◆ Stated task: Turn the part of the records that opens with the line containing "Sport Datencenter (77, 2172)" and runs through the end of the records into a numbered list, leaving out any blank lines.

=-=-=

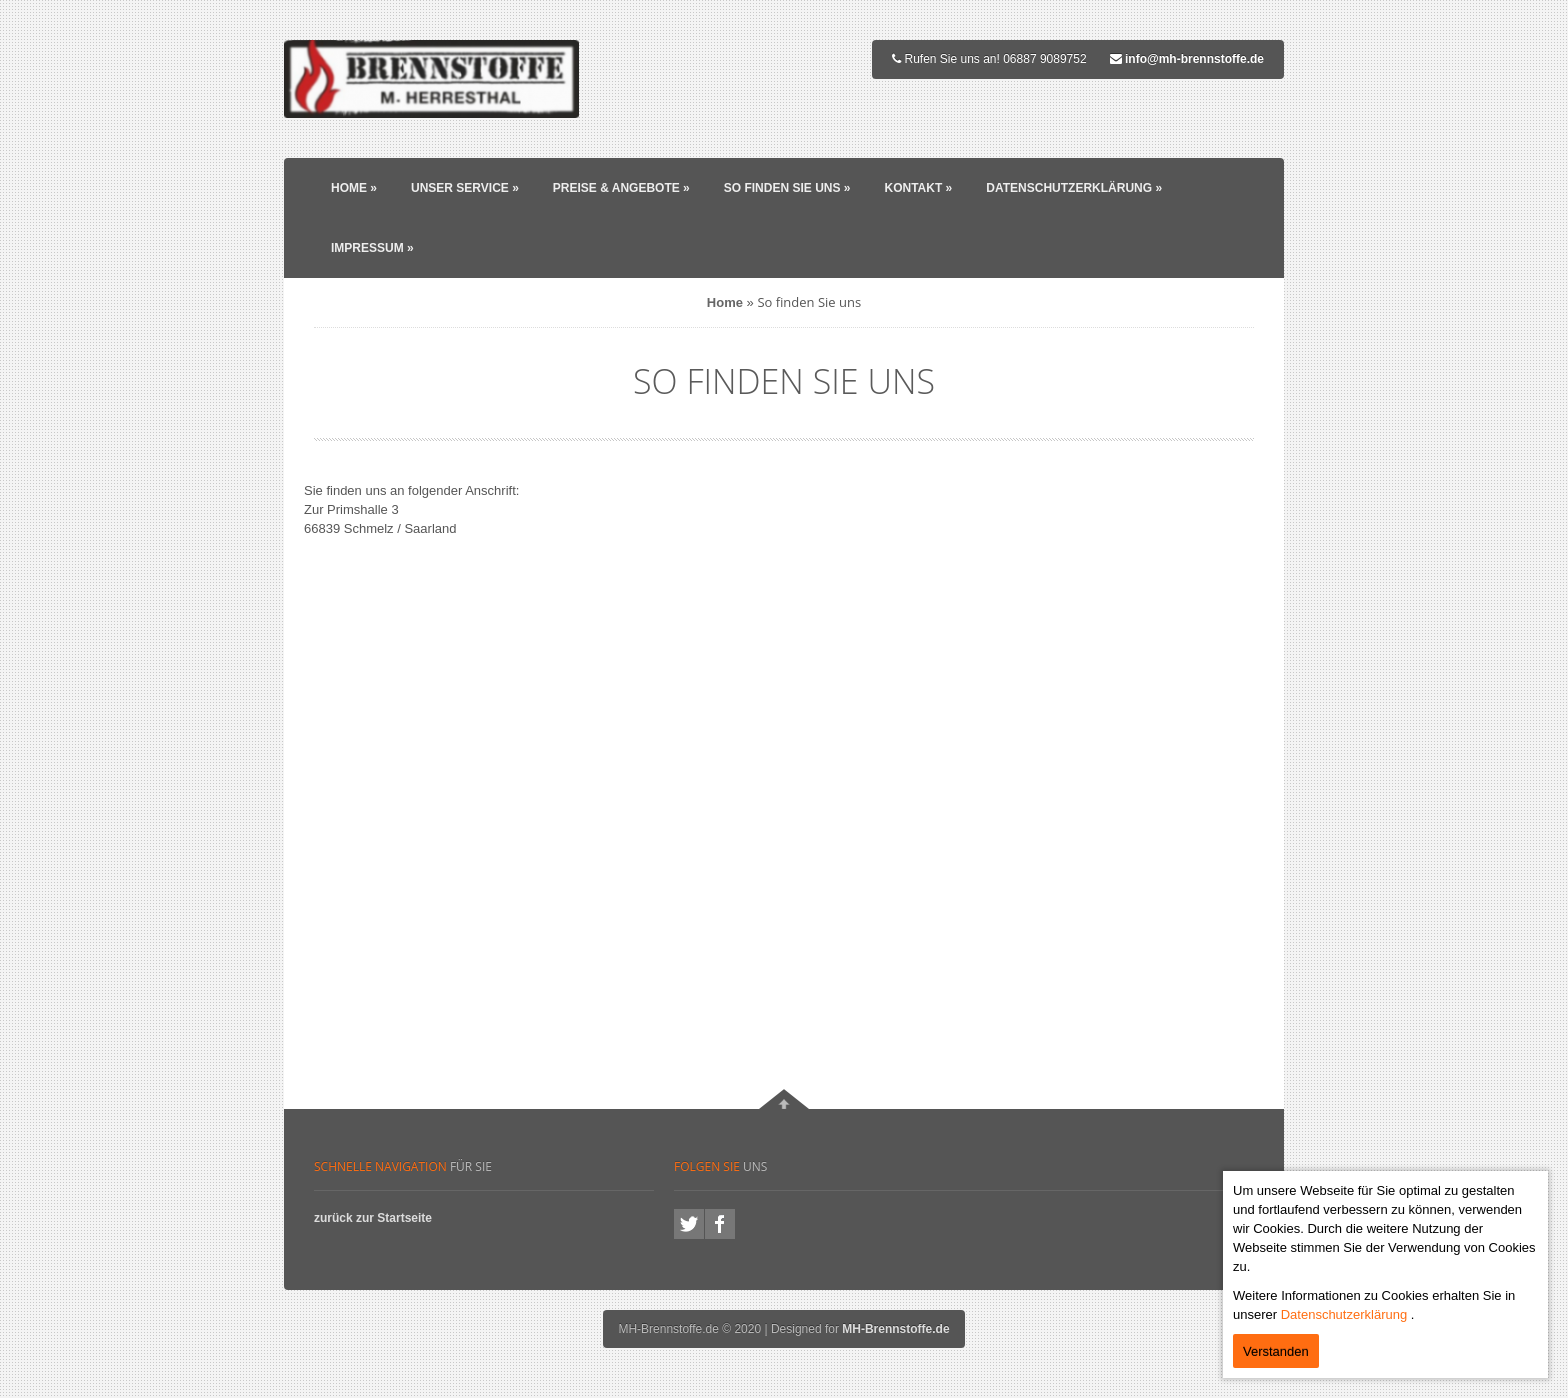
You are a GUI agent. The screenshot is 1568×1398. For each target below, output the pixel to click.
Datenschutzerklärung (1074, 188)
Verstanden (1276, 1351)
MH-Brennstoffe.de (895, 1329)
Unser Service (465, 188)
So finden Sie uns (787, 188)
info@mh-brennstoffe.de (1194, 59)
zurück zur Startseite (373, 1218)
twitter (689, 1224)
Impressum (372, 248)
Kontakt (918, 188)
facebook (720, 1224)
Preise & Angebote (621, 188)
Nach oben (784, 1099)
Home (354, 188)
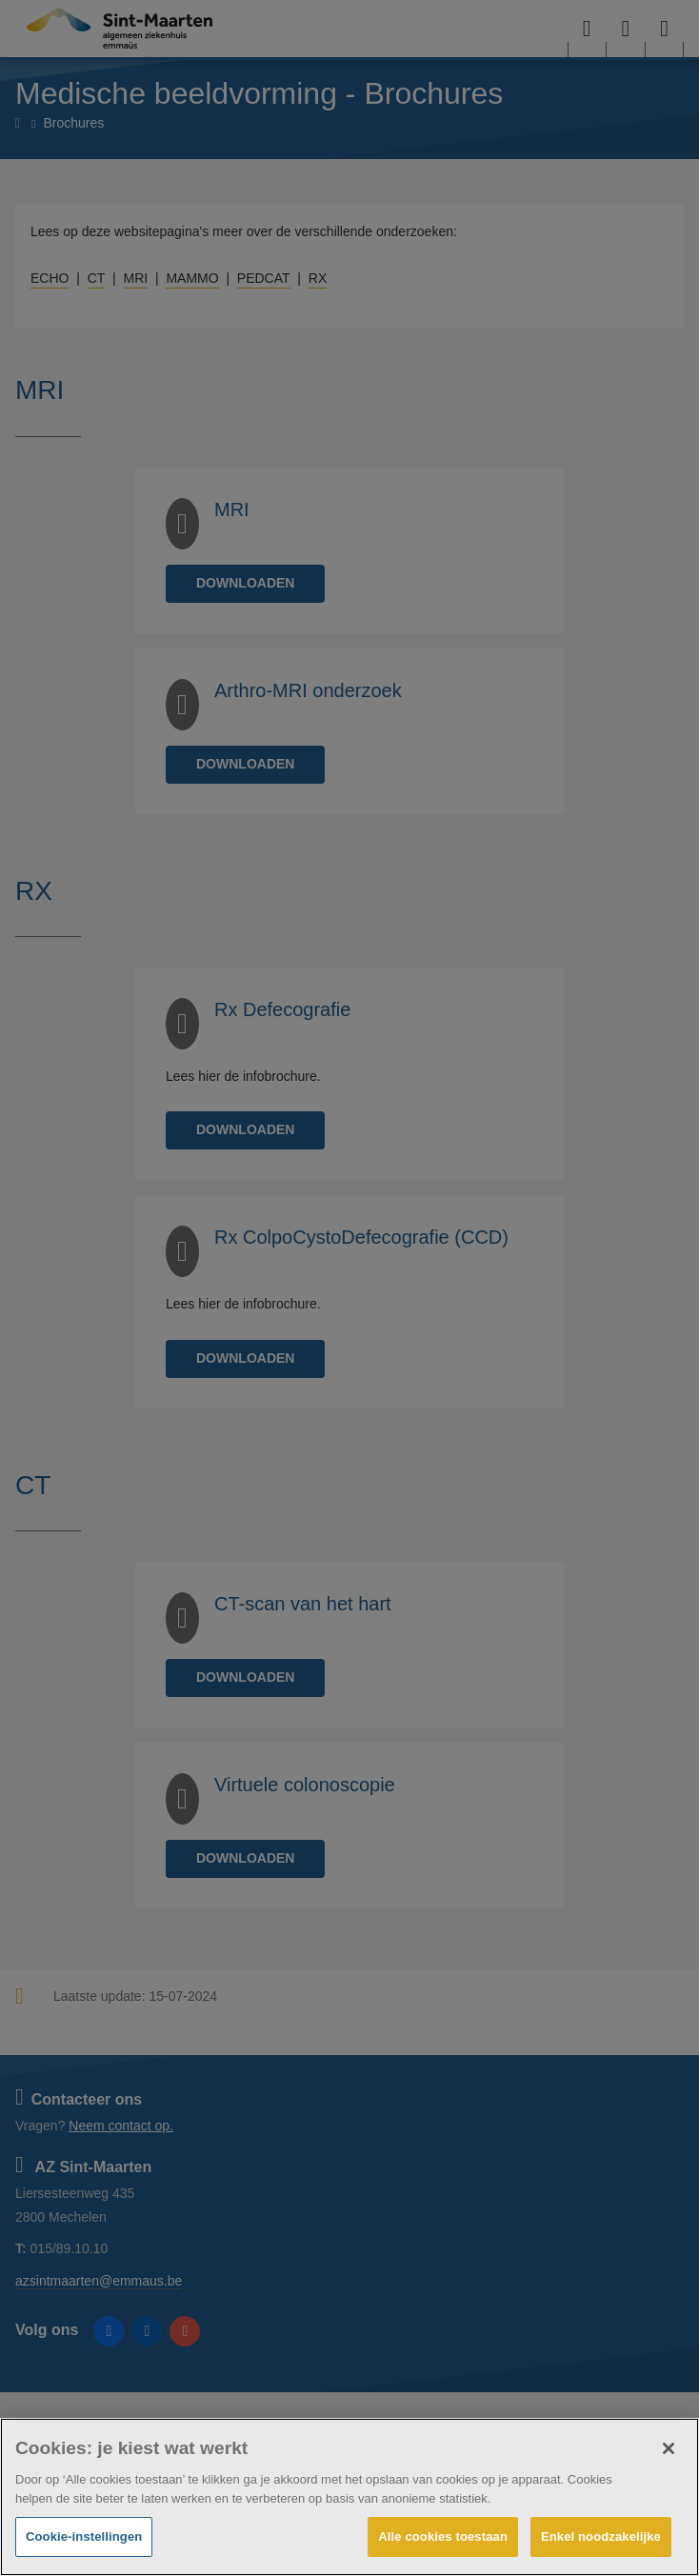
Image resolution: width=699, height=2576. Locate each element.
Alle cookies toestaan (443, 2536)
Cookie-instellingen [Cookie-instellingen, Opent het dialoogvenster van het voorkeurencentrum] (84, 2536)
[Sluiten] (668, 2448)
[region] (349, 2497)
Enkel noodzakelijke (601, 2536)
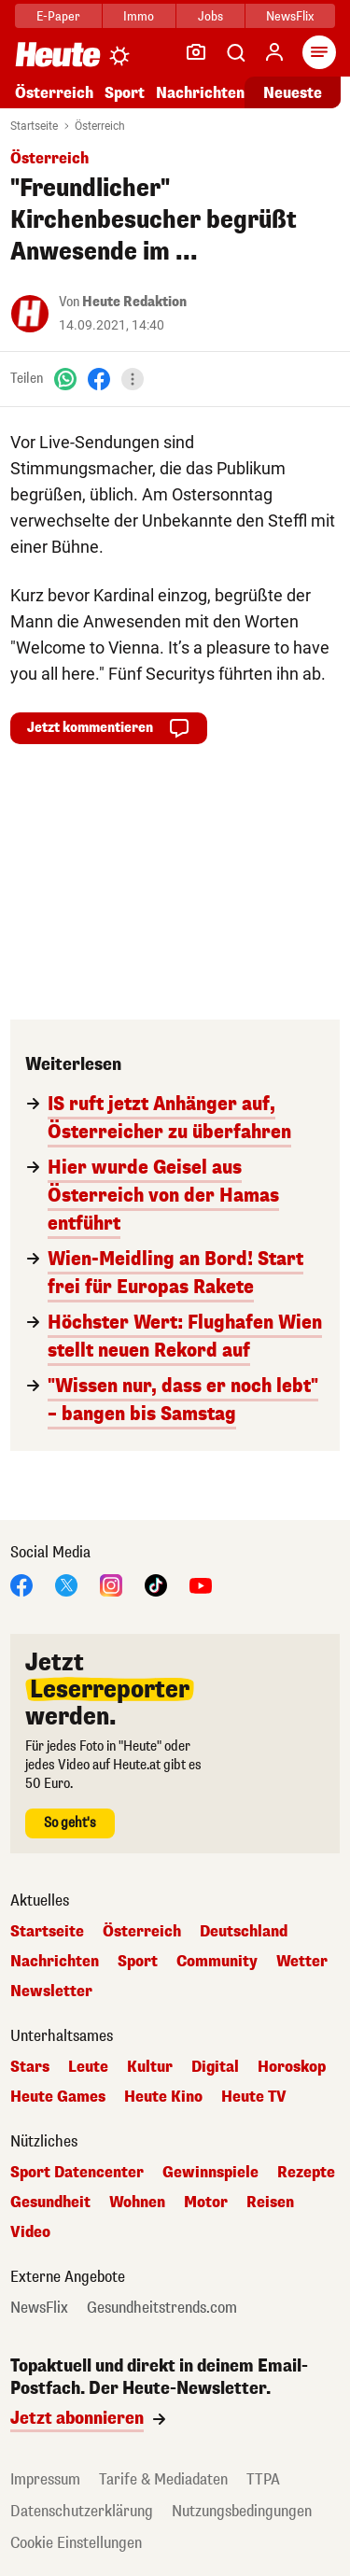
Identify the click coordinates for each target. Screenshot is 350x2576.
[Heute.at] (58, 53)
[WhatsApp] (65, 378)
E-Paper (58, 16)
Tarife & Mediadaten (163, 2479)
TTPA (263, 2479)
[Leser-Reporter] (196, 52)
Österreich (54, 93)
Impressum (45, 2479)
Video (30, 2232)
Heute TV (254, 2097)
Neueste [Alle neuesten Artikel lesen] (292, 93)
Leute (88, 2067)
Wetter (302, 1961)
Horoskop (292, 2067)
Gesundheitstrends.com (162, 2308)
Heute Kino (163, 2097)
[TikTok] (156, 1584)
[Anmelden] (274, 52)
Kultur (150, 2067)
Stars (29, 2067)
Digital (215, 2067)
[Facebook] (99, 378)
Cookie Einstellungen (76, 2543)
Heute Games (57, 2097)
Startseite (34, 126)
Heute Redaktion (134, 302)
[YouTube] (200, 1584)
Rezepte (306, 2172)
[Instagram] (111, 1584)
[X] (66, 1584)
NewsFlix (290, 16)
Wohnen (137, 2202)
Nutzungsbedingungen (242, 2511)
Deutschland (243, 1931)
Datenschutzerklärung (81, 2511)
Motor (206, 2202)
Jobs (210, 16)
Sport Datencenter (77, 2172)
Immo (138, 16)
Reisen (270, 2202)
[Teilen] (132, 379)
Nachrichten (200, 93)
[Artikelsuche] (235, 52)
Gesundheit (50, 2202)
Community (217, 1961)
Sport (125, 93)
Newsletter (51, 1991)
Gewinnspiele (210, 2172)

=-=-=

◆ Response to the exercise:
1. Sport Datencenter (77, 2172)
2. Immo (138, 16)
3. Reisen (270, 2202)
4. [Teilen] (132, 379)
5. Nachrichten (200, 93)
6. [Artikelsuche] (235, 52)
7. Gesundheit (50, 2202)
8. Community (217, 1961)
9. Sport (125, 93)
10. Newsletter (51, 1991)
11. Gewinnspiele (210, 2172)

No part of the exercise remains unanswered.